**Objective**
Rewrite the material from the line containing "Given: Click the" through the line containing "Looking at the", replacing "image size" with "picture dimensions" and keeping everything else the same. Return only those lines, without the pictures.

**Records for this exercise**
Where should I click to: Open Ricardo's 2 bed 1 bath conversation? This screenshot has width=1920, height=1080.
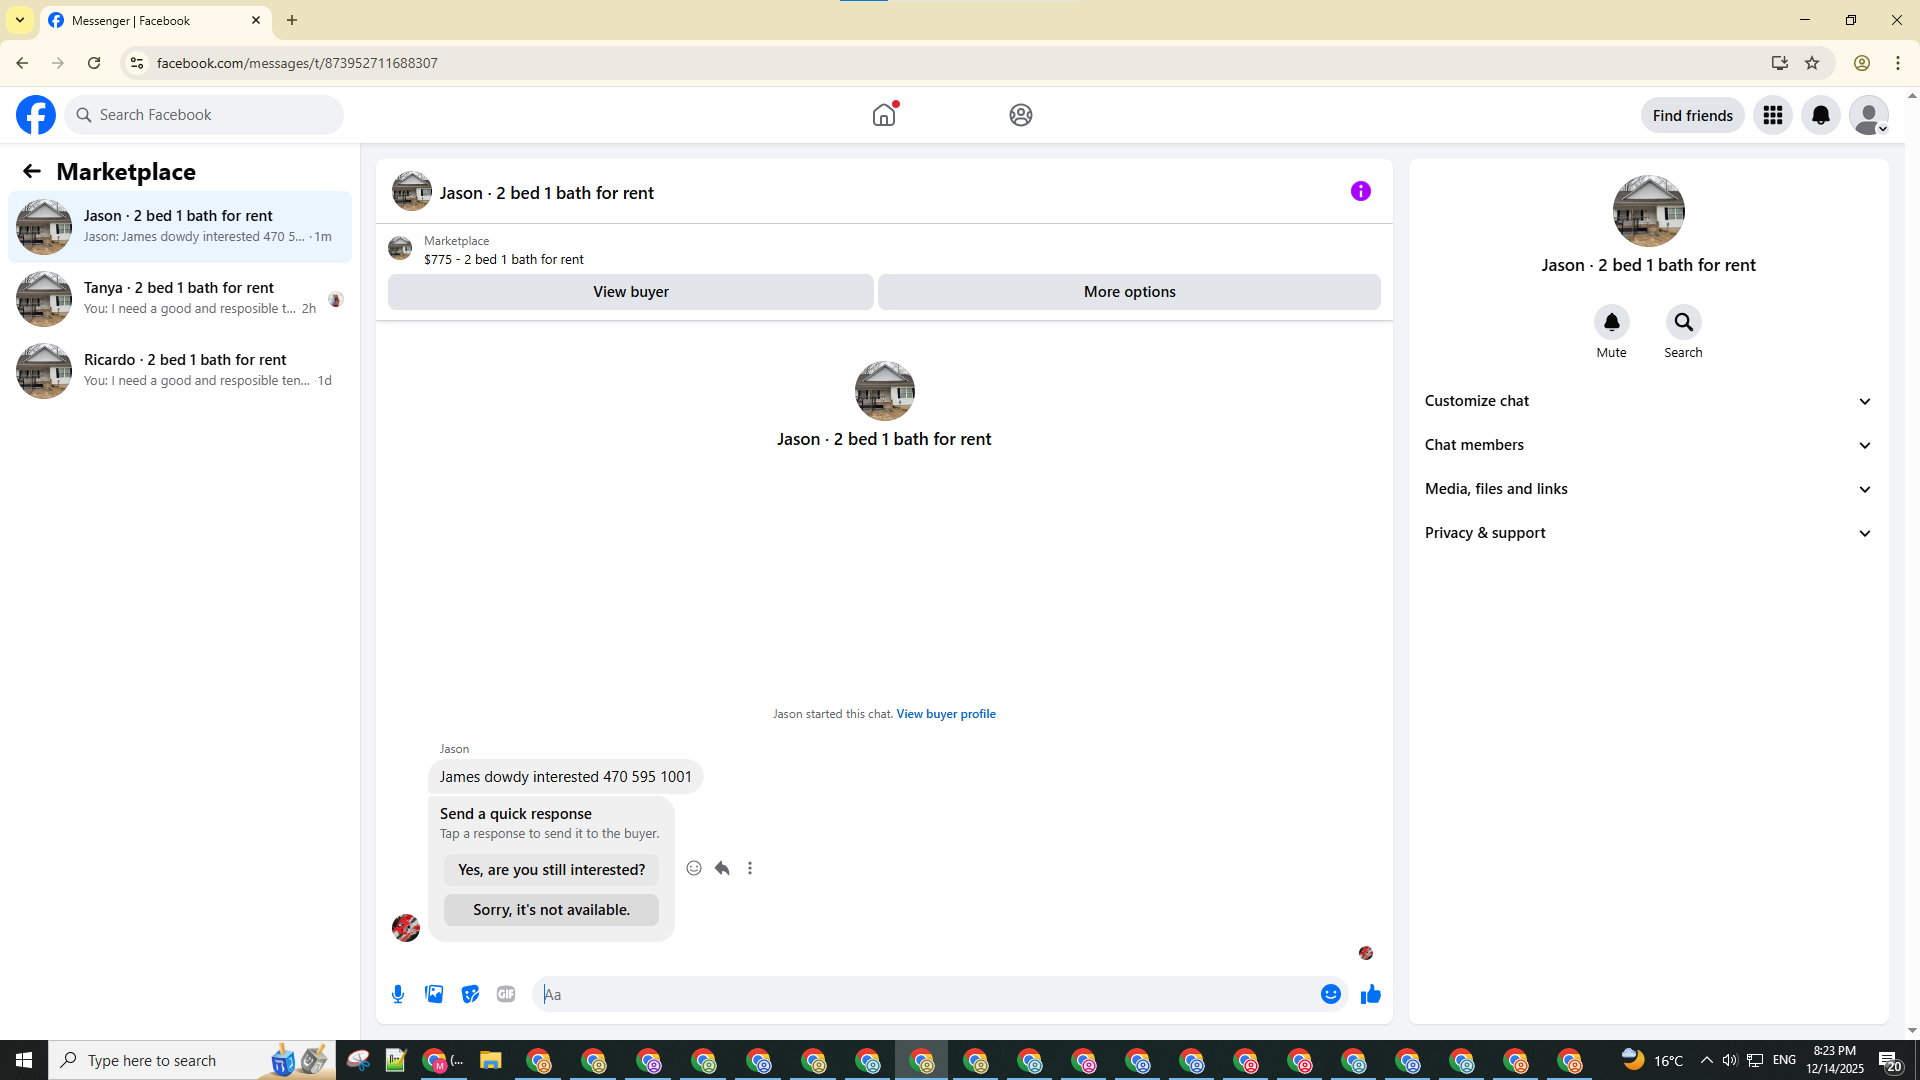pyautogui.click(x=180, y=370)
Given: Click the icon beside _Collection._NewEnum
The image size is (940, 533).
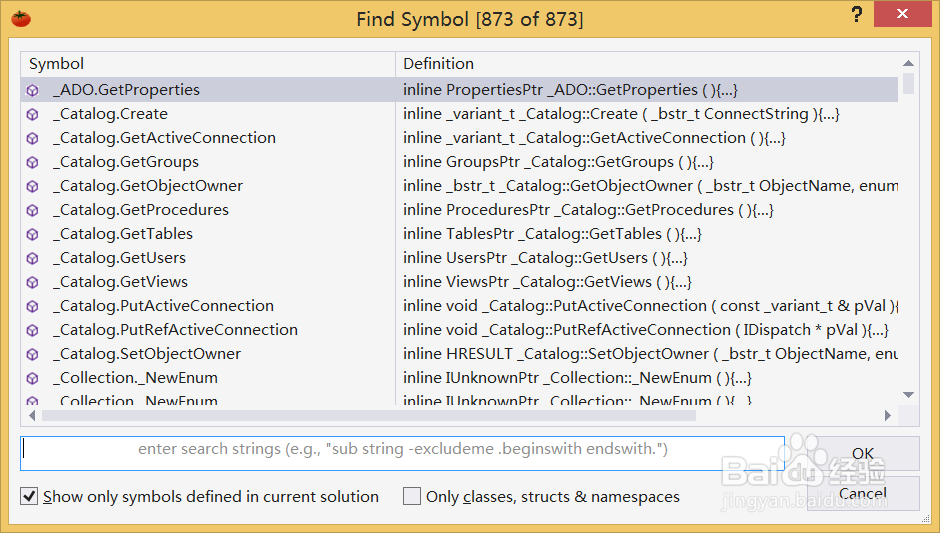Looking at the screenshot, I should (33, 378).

...

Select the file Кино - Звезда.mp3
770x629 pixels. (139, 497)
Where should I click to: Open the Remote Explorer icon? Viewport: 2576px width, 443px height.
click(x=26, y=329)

**Answer to the exercise**
Given: Click the icon beside _Collection._NewEnum
The picture dimensions is (940, 533).
Looking at the screenshot, I should (33, 378).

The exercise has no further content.